紀州屋良五郎の大衆演劇・上方芸能 通信

大衆演劇については全国の劇場や公演場所に出かけ、その地での公演の所感・演出効果・劇団の印象を綴ります。さらに大道芸や上方落語、講談、音頭、漫才、見世物、大道芸、放浪芸、映画評についても思いつくままに書き留めてまいります。 末永くのおつきあいをよろしくお願いいたします。

▩ 劇団美山 池田呉服座 2023/05/14

〇見てもろておおきに〜まいどおなじみの観劇メモでおます。全席満席!昼からダブル大入り。

(画像は5/14 昼の部ラストショー)

 

〇いろんな劇団で見ている芝居だが里美版は軽妙な笑いとアドリブ、涙、情を揺さぶる出来栄え。

・芝居、ショーの照明も極上の劇団美山。

特に、芝居演出、照明演出は至高。

・今月も連日予約済、満席近い状態

・劇団美山の公式ホームページもかなり詳しく充実している。月間、日別演目・公演先・メンバーまで記載しているのでありがたい。

 

メンバー

総座長  里美たかし 

座長  里美こうた

副座長  里美京馬  

後見 里美祐樹  

花形 里美花太郎

中村美嘉

中村あおい

里美あゆむ

里美かいと 

中村㐂代子

 

芝居「峠の残雪 

・里美たかし‥新造

・里美こうた‥新吉

・里美京馬‥神馬弥十郎

・里美佑樹‥丹波屋親分

・中村美嘉‥母

・中村あおい‥芸者

・里美花太郎‥放れ駒親分

 

【あらすじ】

 細かい筋立てはすっ飛ばし、感動的なところを抜き書きしています。

 

生き別れた兄弟が奇しくも再会。母の仇討ちをする物語。ラストは悲しい悲しい結末だが、里美版には救いがあった。

 

人間臭くも、随処に笑いをちりばめ、泣かせる王道の芝居に上質な音楽と効果、舞台を見ないと伝わらない珠玉の作品なのだ。

喉をつぶされた兄・新造。灰で目を潰された弟・新吉は、這いずりながら、藻搔きながら仇に立ち向かう。障害と業、苦と楽。
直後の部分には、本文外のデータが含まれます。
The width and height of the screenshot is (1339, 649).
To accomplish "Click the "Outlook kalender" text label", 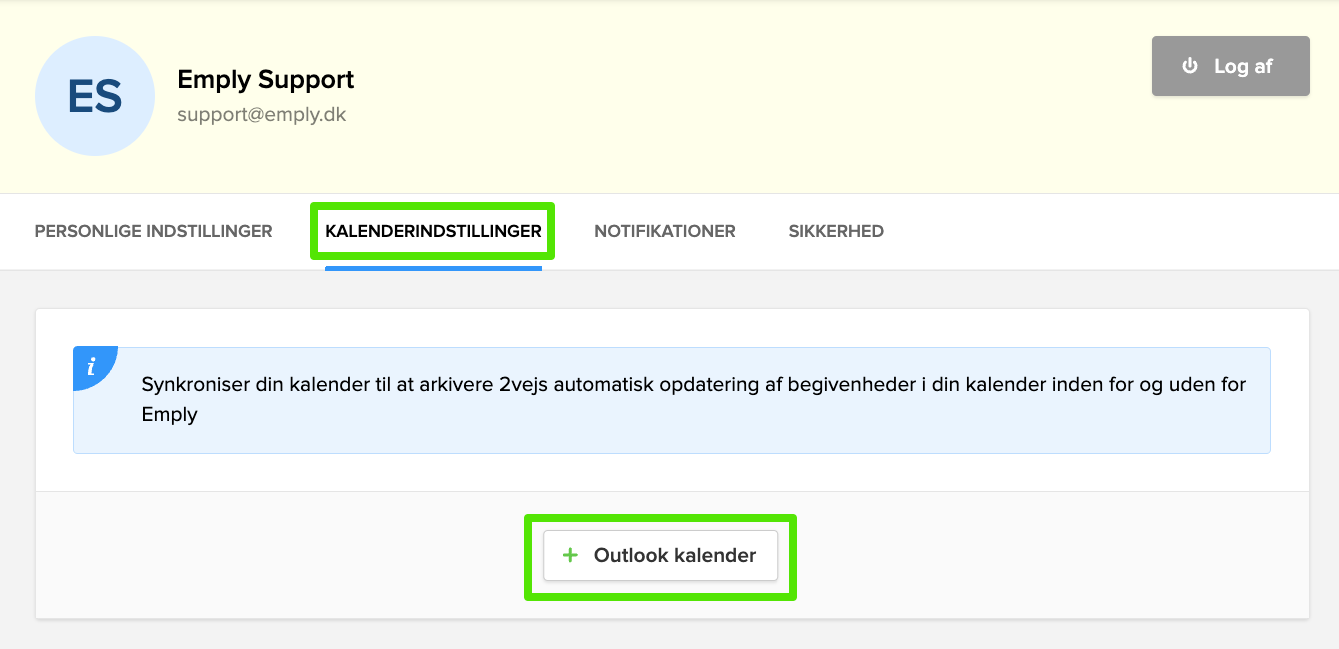I will pyautogui.click(x=675, y=555).
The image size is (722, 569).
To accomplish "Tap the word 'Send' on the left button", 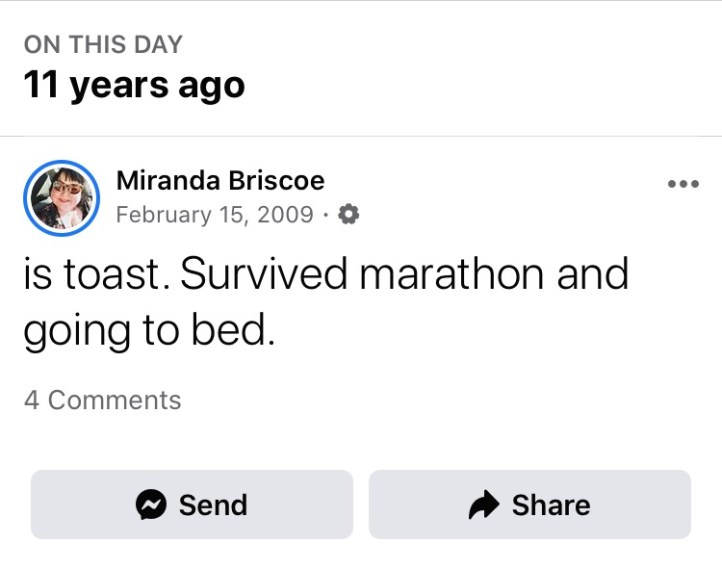I will pyautogui.click(x=213, y=506).
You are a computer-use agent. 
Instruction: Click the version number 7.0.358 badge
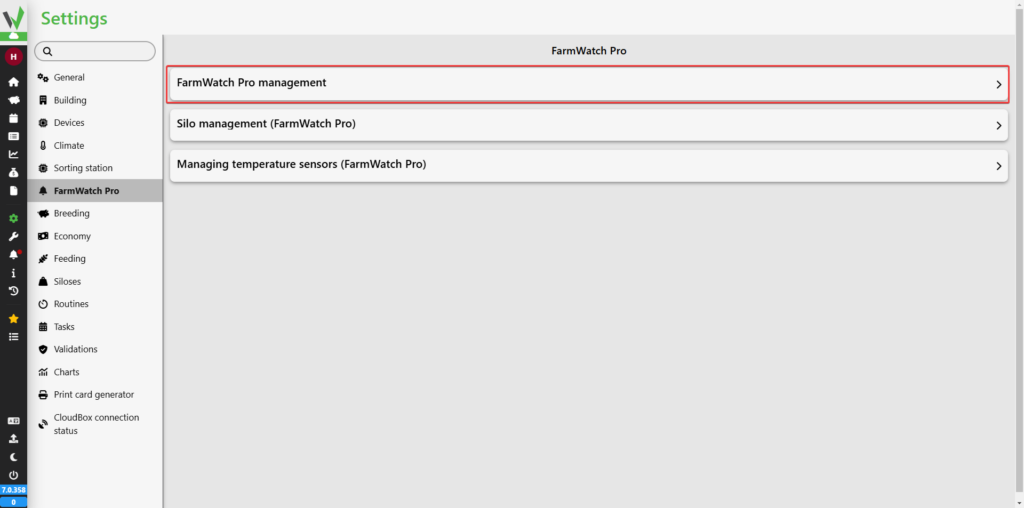click(13, 490)
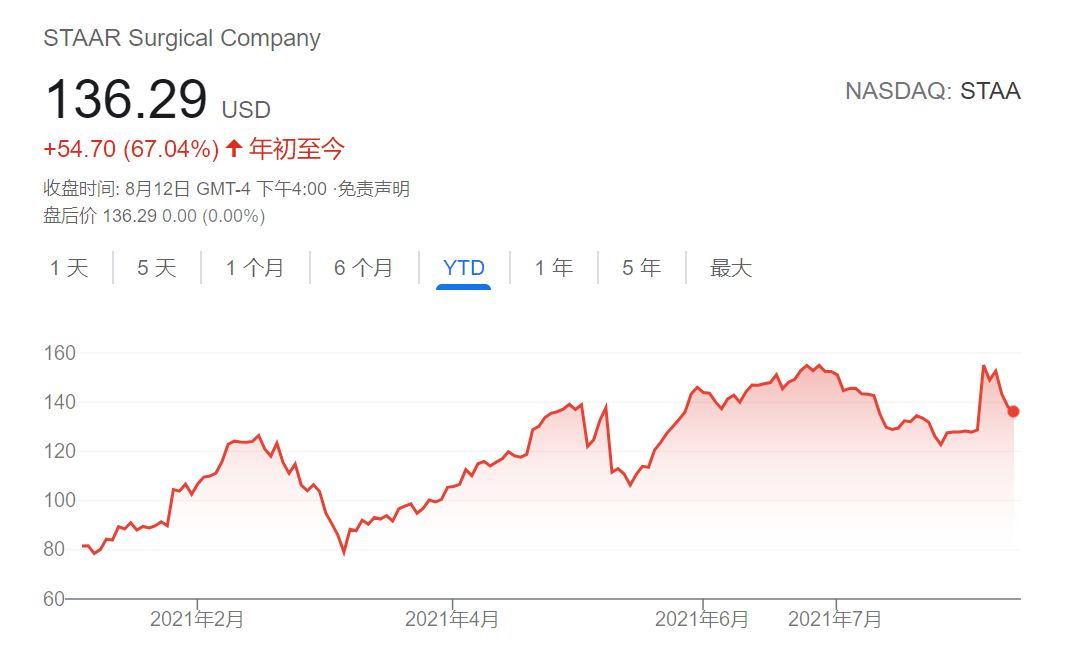Image resolution: width=1067 pixels, height=655 pixels.
Task: Click the red latest price dot marker
Action: point(1012,410)
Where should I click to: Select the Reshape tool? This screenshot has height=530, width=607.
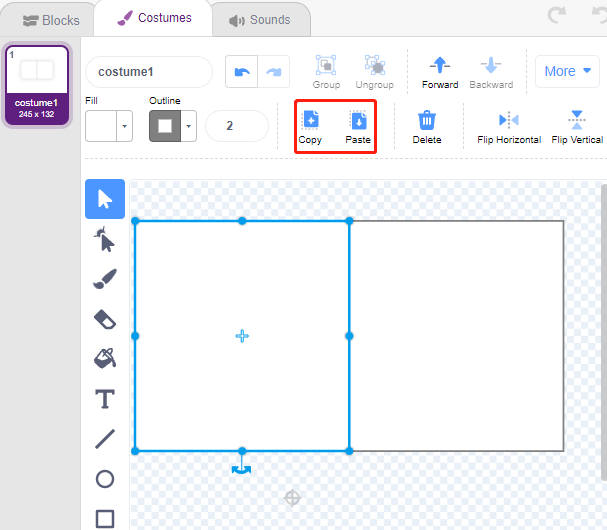click(x=105, y=239)
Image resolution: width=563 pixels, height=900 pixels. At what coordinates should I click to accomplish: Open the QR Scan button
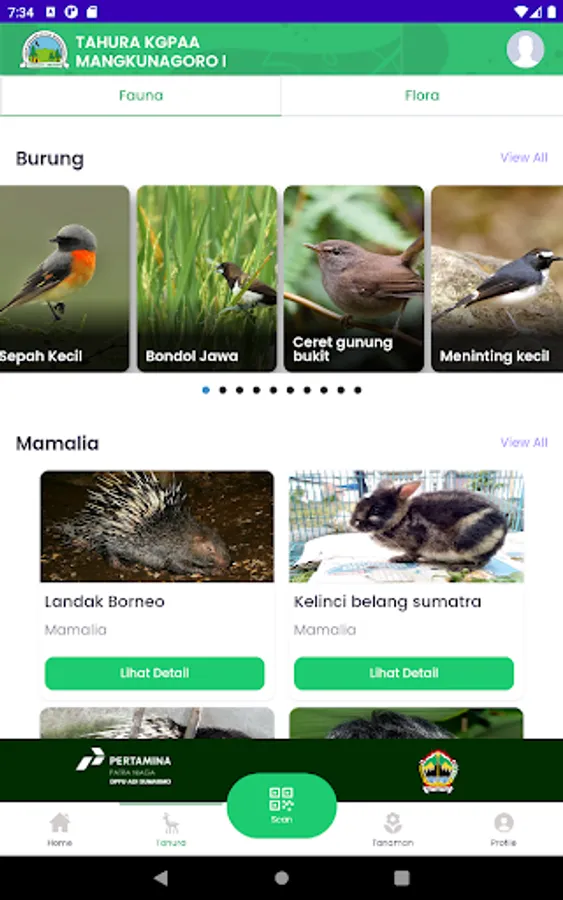[x=281, y=805]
因縁因果を散りばめた情念芝居、それが里美の芝居。

 

あるのは、呻き声、そして、雪雪雪。


目の見えない弟に、自分こそが兄であると、懸命に伝える場面に、演者の熱がほとばしる。

 

雪が舞う、静かに‥

ながれる曲は「サンサーラ」鎮魂歌に相応しい。

 

『なぜ 別れるために人は出会う?

生きている 生きている

その現だけがここにある

生きることはサンサーラサンサーラ歌詞

 

毒入りの酒を飲まされ、口が聞けなくなった兄。
灰をかけられ、目が見えなくなった弟。

いのちに刻印された業。

 

そして、クライマックス。

 

痛めつけられ、命を賭した弟・新吉。

駆けつけた兄。降りしきる雪、雪、雪、
地蔵は見ていた。だのになぜ?地蔵は無佛時代の案内人のはず。おまえなんぞ
、くそくらえ!

 

くそくらえと雪礫を地蔵にぶつける兄、なぜ、護ってくれない!

やるせない兄は己の涙が雪になる。

菩薩も佛もなきものかと   雪に叫ぶ兄!

 

弟は召され、兄は呻く、そして呻く、ただ呻きながら、渾身で立ち向かう、そして、地鳴きのような叫び声で、最後に新吉を抱き上げたとき

「新吉〜」と振り絞るような声がでた。

聞こえない声がこだました。

 

一転、場面はかわり

 

そこは天空か‥はたまたみ佛の懐か

 

飯櫃を持ち、舞台下手から現れた新造。

仏画の前には、在りし日の新吉の柔やかな姿。

地獄に一条の佛の光をみた。

 

ああ、またしても二人は出会うことが叶えられた。

兄は米櫃から飯を取り出し、愛する弟の口元へ頬張り微笑むふたり。割れんばかりの拍手、鳴り止まず。

 

嗚呼、感動と余韻、、幕

 

舞台口上   里美たかし総座長 ほか

 

・極めてうまいと定評のトーク

・今日のお芝居「峠の残雪」は里美こうた座長から

宝海大空座長から教えてもらった芝居です。

・前売り券&グッズ販売   大入り40超え5/14 現在

 

 

舞踊花絵巻(舞踊ショー)

・里美花太郎の舞踊はまるでthrillingな舞踏の世界。

ギリヤーク尼崎を思わせる。個性の舞。